____ RECORDS SHOWN

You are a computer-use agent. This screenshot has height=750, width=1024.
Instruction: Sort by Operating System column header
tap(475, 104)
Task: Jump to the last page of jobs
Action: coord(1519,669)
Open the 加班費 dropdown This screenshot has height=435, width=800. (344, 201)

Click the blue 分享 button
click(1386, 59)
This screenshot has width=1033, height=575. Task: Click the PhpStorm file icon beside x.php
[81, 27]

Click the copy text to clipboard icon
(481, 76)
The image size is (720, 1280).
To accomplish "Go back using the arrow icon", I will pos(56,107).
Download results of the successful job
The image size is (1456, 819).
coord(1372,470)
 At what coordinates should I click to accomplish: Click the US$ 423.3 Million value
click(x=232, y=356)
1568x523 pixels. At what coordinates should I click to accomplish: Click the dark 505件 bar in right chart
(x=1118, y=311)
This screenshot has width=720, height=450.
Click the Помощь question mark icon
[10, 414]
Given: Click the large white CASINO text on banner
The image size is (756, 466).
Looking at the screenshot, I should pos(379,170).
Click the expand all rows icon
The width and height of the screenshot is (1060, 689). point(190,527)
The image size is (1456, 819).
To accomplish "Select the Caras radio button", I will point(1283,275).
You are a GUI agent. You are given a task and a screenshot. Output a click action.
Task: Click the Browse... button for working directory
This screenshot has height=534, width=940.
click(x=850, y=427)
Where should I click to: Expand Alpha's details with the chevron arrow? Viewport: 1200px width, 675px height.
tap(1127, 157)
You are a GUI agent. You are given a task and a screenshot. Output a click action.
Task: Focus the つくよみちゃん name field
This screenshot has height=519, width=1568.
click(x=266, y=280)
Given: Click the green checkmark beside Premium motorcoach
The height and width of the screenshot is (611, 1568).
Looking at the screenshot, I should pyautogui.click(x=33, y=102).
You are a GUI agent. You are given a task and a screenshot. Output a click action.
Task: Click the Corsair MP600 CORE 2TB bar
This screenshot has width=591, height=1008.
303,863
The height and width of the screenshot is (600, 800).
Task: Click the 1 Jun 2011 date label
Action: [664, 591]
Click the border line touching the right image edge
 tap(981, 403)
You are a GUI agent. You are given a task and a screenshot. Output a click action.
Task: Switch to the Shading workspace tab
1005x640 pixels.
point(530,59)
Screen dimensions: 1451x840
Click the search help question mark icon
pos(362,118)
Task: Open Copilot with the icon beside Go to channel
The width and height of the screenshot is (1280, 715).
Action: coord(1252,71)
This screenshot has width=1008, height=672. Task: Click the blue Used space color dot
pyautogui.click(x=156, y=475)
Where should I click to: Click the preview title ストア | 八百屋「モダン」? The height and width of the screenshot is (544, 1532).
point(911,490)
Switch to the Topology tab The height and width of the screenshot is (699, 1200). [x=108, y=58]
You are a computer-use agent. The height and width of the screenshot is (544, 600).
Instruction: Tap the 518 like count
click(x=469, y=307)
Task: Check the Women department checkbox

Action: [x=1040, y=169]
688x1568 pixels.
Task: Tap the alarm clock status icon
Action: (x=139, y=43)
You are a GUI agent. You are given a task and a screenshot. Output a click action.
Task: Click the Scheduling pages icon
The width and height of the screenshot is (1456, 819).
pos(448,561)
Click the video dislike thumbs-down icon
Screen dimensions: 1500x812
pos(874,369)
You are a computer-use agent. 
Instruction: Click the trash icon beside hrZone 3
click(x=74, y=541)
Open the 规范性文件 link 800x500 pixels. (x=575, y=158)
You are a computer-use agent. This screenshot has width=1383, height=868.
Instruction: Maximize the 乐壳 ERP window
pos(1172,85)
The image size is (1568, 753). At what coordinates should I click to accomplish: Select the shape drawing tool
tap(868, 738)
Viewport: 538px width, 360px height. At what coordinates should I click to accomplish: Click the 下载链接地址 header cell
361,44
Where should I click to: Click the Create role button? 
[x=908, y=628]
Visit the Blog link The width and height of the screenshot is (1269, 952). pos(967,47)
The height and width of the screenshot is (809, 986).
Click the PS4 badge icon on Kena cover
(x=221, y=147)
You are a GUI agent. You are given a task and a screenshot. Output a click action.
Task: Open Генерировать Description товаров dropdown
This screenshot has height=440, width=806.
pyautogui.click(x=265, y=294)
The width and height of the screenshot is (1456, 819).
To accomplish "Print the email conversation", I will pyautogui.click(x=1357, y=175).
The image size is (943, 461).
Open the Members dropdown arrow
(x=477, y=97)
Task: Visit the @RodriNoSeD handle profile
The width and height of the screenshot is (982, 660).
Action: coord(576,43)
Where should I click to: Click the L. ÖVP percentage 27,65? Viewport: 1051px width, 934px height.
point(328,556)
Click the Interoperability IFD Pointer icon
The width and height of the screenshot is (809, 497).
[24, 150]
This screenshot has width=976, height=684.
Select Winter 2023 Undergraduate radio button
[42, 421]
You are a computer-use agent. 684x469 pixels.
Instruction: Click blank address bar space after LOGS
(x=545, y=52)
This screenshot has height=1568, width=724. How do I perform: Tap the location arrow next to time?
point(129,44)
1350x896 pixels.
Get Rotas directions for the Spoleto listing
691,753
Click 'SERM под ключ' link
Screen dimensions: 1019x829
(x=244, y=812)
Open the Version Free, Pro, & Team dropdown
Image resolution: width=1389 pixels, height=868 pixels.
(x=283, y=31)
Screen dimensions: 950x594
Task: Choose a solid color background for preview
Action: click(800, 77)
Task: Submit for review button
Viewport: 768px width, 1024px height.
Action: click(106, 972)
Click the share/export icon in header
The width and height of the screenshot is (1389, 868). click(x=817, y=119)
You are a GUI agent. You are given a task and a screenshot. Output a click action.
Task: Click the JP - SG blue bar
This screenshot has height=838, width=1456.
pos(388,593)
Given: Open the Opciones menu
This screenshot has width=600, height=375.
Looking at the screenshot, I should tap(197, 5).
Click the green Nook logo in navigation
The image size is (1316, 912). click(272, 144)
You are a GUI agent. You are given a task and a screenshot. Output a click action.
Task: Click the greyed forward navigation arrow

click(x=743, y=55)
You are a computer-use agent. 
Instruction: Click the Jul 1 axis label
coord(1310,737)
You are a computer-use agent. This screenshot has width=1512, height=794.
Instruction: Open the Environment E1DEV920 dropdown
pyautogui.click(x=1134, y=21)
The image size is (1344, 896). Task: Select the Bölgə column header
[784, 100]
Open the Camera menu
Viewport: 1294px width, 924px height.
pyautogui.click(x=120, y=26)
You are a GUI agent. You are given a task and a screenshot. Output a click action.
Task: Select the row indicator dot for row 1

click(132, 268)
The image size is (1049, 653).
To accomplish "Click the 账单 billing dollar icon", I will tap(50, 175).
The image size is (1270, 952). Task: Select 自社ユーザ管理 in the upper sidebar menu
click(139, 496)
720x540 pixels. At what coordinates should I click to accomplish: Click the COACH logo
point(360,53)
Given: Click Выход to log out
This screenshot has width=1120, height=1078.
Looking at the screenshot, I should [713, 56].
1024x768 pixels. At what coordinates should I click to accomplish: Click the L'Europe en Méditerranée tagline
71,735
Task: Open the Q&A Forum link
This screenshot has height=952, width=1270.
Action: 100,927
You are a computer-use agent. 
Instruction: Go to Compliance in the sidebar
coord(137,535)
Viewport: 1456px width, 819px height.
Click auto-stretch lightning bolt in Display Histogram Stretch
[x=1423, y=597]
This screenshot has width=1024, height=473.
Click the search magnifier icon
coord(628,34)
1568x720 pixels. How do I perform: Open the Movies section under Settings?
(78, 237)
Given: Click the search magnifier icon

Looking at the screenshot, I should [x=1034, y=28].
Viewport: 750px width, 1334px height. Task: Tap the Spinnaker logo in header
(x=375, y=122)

________

GIVEN PROBLEM ->
Copy every line of the records above without changing anything.

EXPECTED ANSWER ->
You are a computer-use agent. This screenshot has height=750, width=1024.
Instruction: Sort by Operating System column header
tap(475, 104)
Task: Jump to the last page of jobs
Action: coord(1519,669)
Open the 加班費 dropdown This screenshot has height=435, width=800. (344, 201)

Click the blue 分享 button
click(1386, 59)
This screenshot has width=1033, height=575. Task: Click the PhpStorm file icon beside x.php
[81, 27]

Click the copy text to clipboard icon
(481, 76)
The image size is (720, 1280).
To accomplish "Go back using the arrow icon", I will pos(56,107).
Download results of the successful job
The image size is (1456, 819).
coord(1372,470)
 At what coordinates should I click to accomplish: Click the US$ 423.3 Million value
click(x=232, y=356)
1568x523 pixels. At what coordinates should I click to accomplish: Click the dark 505件 bar in right chart
(x=1118, y=311)
This screenshot has width=720, height=450.
Click the Помощь question mark icon
[10, 414]
Given: Click the large white CASINO text on banner
The image size is (756, 466).
Looking at the screenshot, I should pos(379,170).
Click the expand all rows icon
The width and height of the screenshot is (1060, 689). point(190,527)
The image size is (1456, 819).
To accomplish "Select the Caras radio button", I will point(1283,275).
You are a GUI agent. You are given a task and a screenshot. Output a click action.
Task: Click the Browse... button for working directory
This screenshot has height=534, width=940.
click(x=850, y=427)
Where should I click to: Expand Alpha's details with the chevron arrow? Viewport: 1200px width, 675px height.
tap(1127, 157)
You are a GUI agent. You are given a task and a screenshot. Output a click action.
Task: Focus the つくよみちゃん name field
This screenshot has height=519, width=1568.
click(x=266, y=280)
Given: Click the green checkmark beside Premium motorcoach
The height and width of the screenshot is (611, 1568).
Looking at the screenshot, I should pyautogui.click(x=33, y=102).
You are a GUI agent. You are given a task and a screenshot. Output a click action.
Task: Click the Corsair MP600 CORE 2TB bar
This screenshot has width=591, height=1008.
303,863
The height and width of the screenshot is (600, 800).
Task: Click the 1 Jun 2011 date label
Action: [664, 591]
Click the border line touching the right image edge
 tap(981, 403)
You are a GUI agent. You are given a task and a screenshot. Output a click action.
Task: Switch to the Shading workspace tab
1005x640 pixels.
point(530,59)
Screen dimensions: 1451x840
Click the search help question mark icon
pos(362,118)
Task: Open Copilot with the icon beside Go to channel
The width and height of the screenshot is (1280, 715).
Action: coord(1252,71)
This screenshot has width=1008, height=672. Task: Click the blue Used space color dot
pyautogui.click(x=156, y=475)
Where should I click to: Click the preview title ストア | 八百屋「モダン」? The height and width of the screenshot is (544, 1532).
point(911,490)
Switch to the Topology tab The height and width of the screenshot is (699, 1200). [x=108, y=58]
You are a computer-use agent. The height and width of the screenshot is (544, 600).
Instruction: Tap the 518 like count
click(x=469, y=307)
Task: Check the Women department checkbox

Action: [x=1040, y=169]
688x1568 pixels.
Task: Tap the alarm clock status icon
Action: (x=139, y=43)
You are a GUI agent. You are given a task and a screenshot. Output a click action.
Task: Click the Scheduling pages icon
The width and height of the screenshot is (1456, 819).
pos(448,561)
Click the video dislike thumbs-down icon
Screen dimensions: 1500x812
pos(874,369)
You are a computer-use agent. 
Instruction: Click the trash icon beside hrZone 3
click(x=74, y=541)
Open the 规范性文件 link 800x500 pixels. (x=575, y=158)
You are a computer-use agent. This screenshot has width=1383, height=868.
Instruction: Maximize the 乐壳 ERP window
pos(1172,85)
The image size is (1568, 753). At what coordinates should I click to accomplish: Select the shape drawing tool
tap(868, 738)
Viewport: 538px width, 360px height. At what coordinates should I click to accomplish: Click the 下载链接地址 header cell
361,44
Where should I click to: Click the Create role button? 
[x=908, y=628]
Visit the Blog link The width and height of the screenshot is (1269, 952). pos(967,47)
The height and width of the screenshot is (809, 986).
Click the PS4 badge icon on Kena cover
(x=221, y=147)
You are a GUI agent. You are given a task and a screenshot. Output a click action.
Task: Open Генерировать Description товаров dropdown
This screenshot has height=440, width=806.
pyautogui.click(x=265, y=294)
The width and height of the screenshot is (1456, 819).
To accomplish "Print the email conversation", I will pyautogui.click(x=1357, y=175).
The image size is (943, 461).
Open the Members dropdown arrow
(x=477, y=97)
Task: Visit the @RodriNoSeD handle profile
The width and height of the screenshot is (982, 660).
Action: coord(576,43)
Where should I click to: Click the L. ÖVP percentage 27,65? Viewport: 1051px width, 934px height.
point(328,556)
Click the Interoperability IFD Pointer icon
The width and height of the screenshot is (809, 497).
[24, 150]
This screenshot has width=976, height=684.
Select Winter 2023 Undergraduate radio button
[42, 421]
You are a computer-use agent. 684x469 pixels.
Instruction: Click blank address bar space after LOGS
(x=545, y=52)
This screenshot has height=1568, width=724. How do I perform: Tap the location arrow next to time?
point(129,44)
1350x896 pixels.
Get Rotas directions for the Spoleto listing
691,753
Click 'SERM под ключ' link
Screen dimensions: 1019x829
(x=244, y=812)
Open the Version Free, Pro, & Team dropdown
Image resolution: width=1389 pixels, height=868 pixels.
(x=283, y=31)
Screen dimensions: 950x594
Task: Choose a solid color background for preview
Action: click(800, 77)
Task: Submit for review button
Viewport: 768px width, 1024px height.
Action: click(106, 972)
Click the share/export icon in header
The width and height of the screenshot is (1389, 868). click(x=817, y=119)
You are a GUI agent. You are given a task and a screenshot. Output a click action.
Task: Click the JP - SG blue bar
This screenshot has height=838, width=1456.
pos(388,593)
Given: Open the Opciones menu
This screenshot has width=600, height=375.
Looking at the screenshot, I should tap(197, 5).
Click the green Nook logo in navigation
The image size is (1316, 912). click(272, 144)
You are a GUI agent. You are given a task and a screenshot. Output a click action.
Task: Click the greyed forward navigation arrow

click(x=743, y=55)
You are a computer-use agent. 
Instruction: Click the Jul 1 axis label
coord(1310,737)
You are a computer-use agent. This screenshot has width=1512, height=794.
Instruction: Open the Environment E1DEV920 dropdown
pyautogui.click(x=1134, y=21)
The image size is (1344, 896). Task: Select the Bölgə column header
[784, 100]
Open the Camera menu
Viewport: 1294px width, 924px height.
pyautogui.click(x=120, y=26)
You are a GUI agent. You are given a task and a screenshot. Output a click action.
Task: Select the row indicator dot for row 1

click(132, 268)
The image size is (1049, 653).
To accomplish "Click the 账单 billing dollar icon", I will tap(50, 175).
The image size is (1270, 952). Task: Select 自社ユーザ管理 in the upper sidebar menu
click(139, 496)
720x540 pixels. At what coordinates should I click to accomplish: Click the COACH logo
point(360,53)
Given: Click Выход to log out
This screenshot has width=1120, height=1078.
Looking at the screenshot, I should [713, 56].
1024x768 pixels. At what coordinates should I click to accomplish: Click the L'Europe en Méditerranée tagline
71,735
Task: Open the Q&A Forum link
This screenshot has height=952, width=1270.
Action: 100,927
You are a computer-use agent. 
Instruction: Go to Compliance in the sidebar
coord(137,535)
Viewport: 1456px width, 819px height.
Click auto-stretch lightning bolt in Display Histogram Stretch
[x=1423, y=597]
This screenshot has width=1024, height=473.
Click the search magnifier icon
coord(628,34)
1568x720 pixels. How do I perform: Open the Movies section under Settings?
(78, 237)
Given: Click the search magnifier icon

Looking at the screenshot, I should [x=1034, y=28].
Viewport: 750px width, 1334px height. Task: Tap the Spinnaker logo in header
(x=375, y=122)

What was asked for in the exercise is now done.